Photo by M. Scott Moon
"They have another relationship to teachers," she said. "Here is more personal. (Teachers) are always nice."
Life outside school also is different for many of the students.
The European students, in particular, said they feel they have less personal freedom in the United States and are treated more like children than adults here.
"Here, in school, we have to have hall passes and stuff like that," Katharina said.
"I think going out is a totally different thing," Anna added. "At home, we go to a bar, it's no big deal."
Some of the students also said life is a bit slower even more boring here, where exchange students are not allowed to drive, activities are spread out and public transportation is far less common.
"I'm used to just getting on a train," said Mikael Mantynen, 17, of Finland.
And, of course, the weather was a shock for almost all the students.
Though all the students had their choice of country, they had no say as to which state they would be living in.
"I always wanted to go to Hawaii," Manuela joked.
"I wanted a warm country," Anna agreed.
"My friends asked if I was going to have my own igloo and take a dog sled to school," Katharina added.
Still, many of the students said they've gotten used to the weather.

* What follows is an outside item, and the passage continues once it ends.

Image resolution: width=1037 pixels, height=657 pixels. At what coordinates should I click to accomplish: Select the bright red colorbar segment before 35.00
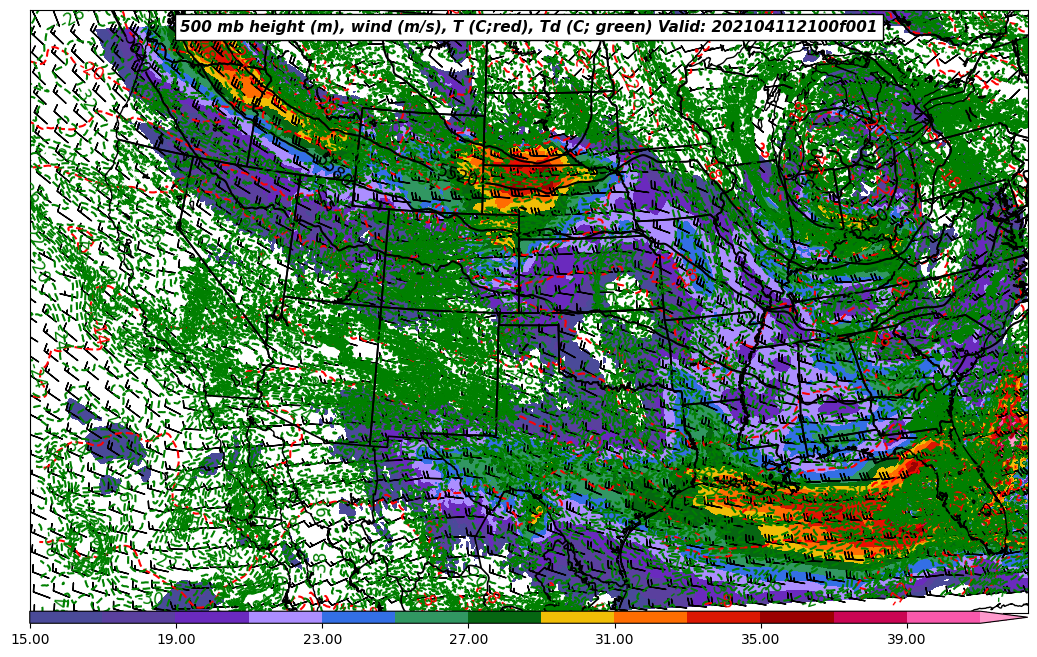click(x=724, y=617)

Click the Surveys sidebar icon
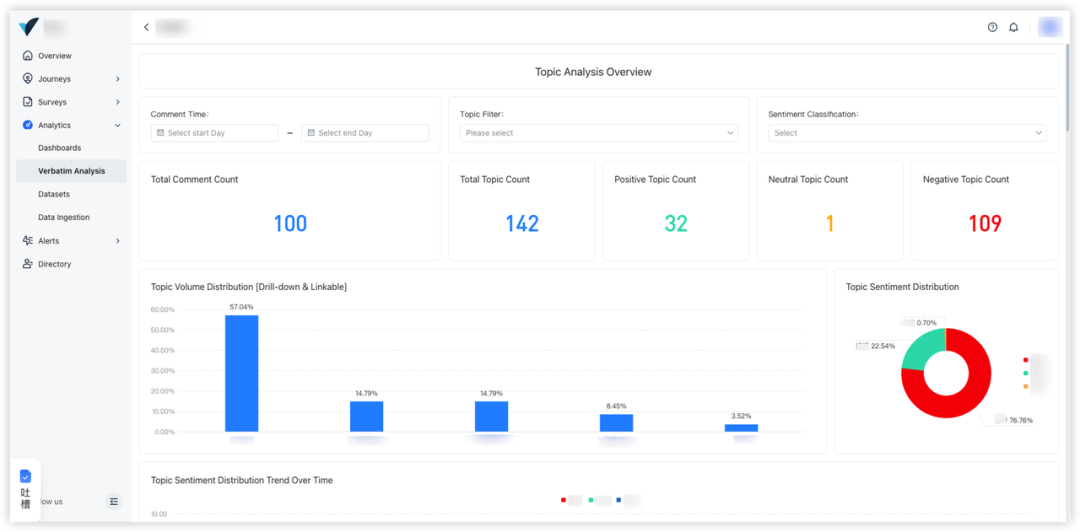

Mikael said he enjoys the opportunity to snowboard and ski. Even Care, who is used to the hot, tropical climate in Thailand, said the cold is at least tolerable.
"If I had my choice, I never would have chosen Alaska," Andre said. "Now, I would definitely choose Alaska."
The students said part of their growing love for Alaska comes from the people they have met.
Katharina said her host family is "awesome."
"I get along with my family really good," she said. "I love the way they treat me like everybody else in the family, like a normal family member."
And, she added, she has found people in general to be more friendly here than at home.
"They stop and say 'Hi,'" she said. "I like that."
It's not always perfect, though.
Some of the exchange students said they occasionally are teased at school for their accents or different behaviors.
And Katharina said it's been hard to find a close friend.
"You can talk with all the people, but it's difficult to get into their own groups," Manuela said.
"Maybe it's because they grew up together and stick together," Care said.
In fact, the exchange students seem most comfortable with each other, despite their different backgrounds, possibly because they have the shared experience of leaving home and trying to fit into a new place.
"You learn a lot about yourself," Katharina said. "You grow up, because, though you're not really on your own, you're without your family."
"You have to handle it yourself, start to do things on your own," he said.
"You take a lot more responsibility," Anna echoed. "I think it's good. You realize what your mom at home does. And your more prepared for living alone, like when you go to college."
Still, some students said they'd like to be closer with their American counterparts here.
"We have eight exchange students at Kenai Central. That's a lot," Care said. "We're like an international school."
But, she said, American students don't always seem interested in learning about the exchange students' cultures.
"Sometimes, I think, people forget that I'm from another country. They don't understand," Mikael said.
"Like when I do something stupid ... they just make fun," Andre said.
Care said she has tried to bring pieces of her culture to the school by cooking Thai food to share with friends.
"I wanted them to try my Thai food, just try it," she said. "I want to know their opinion, but some people don't open their minds."
She said she wishes her peers were a bit more interested in her culture.
"Some people try to introduce themselves to meet me. That's good," she said. "I want other students to want to learn other cultures.
"How else can we have peace in the world?"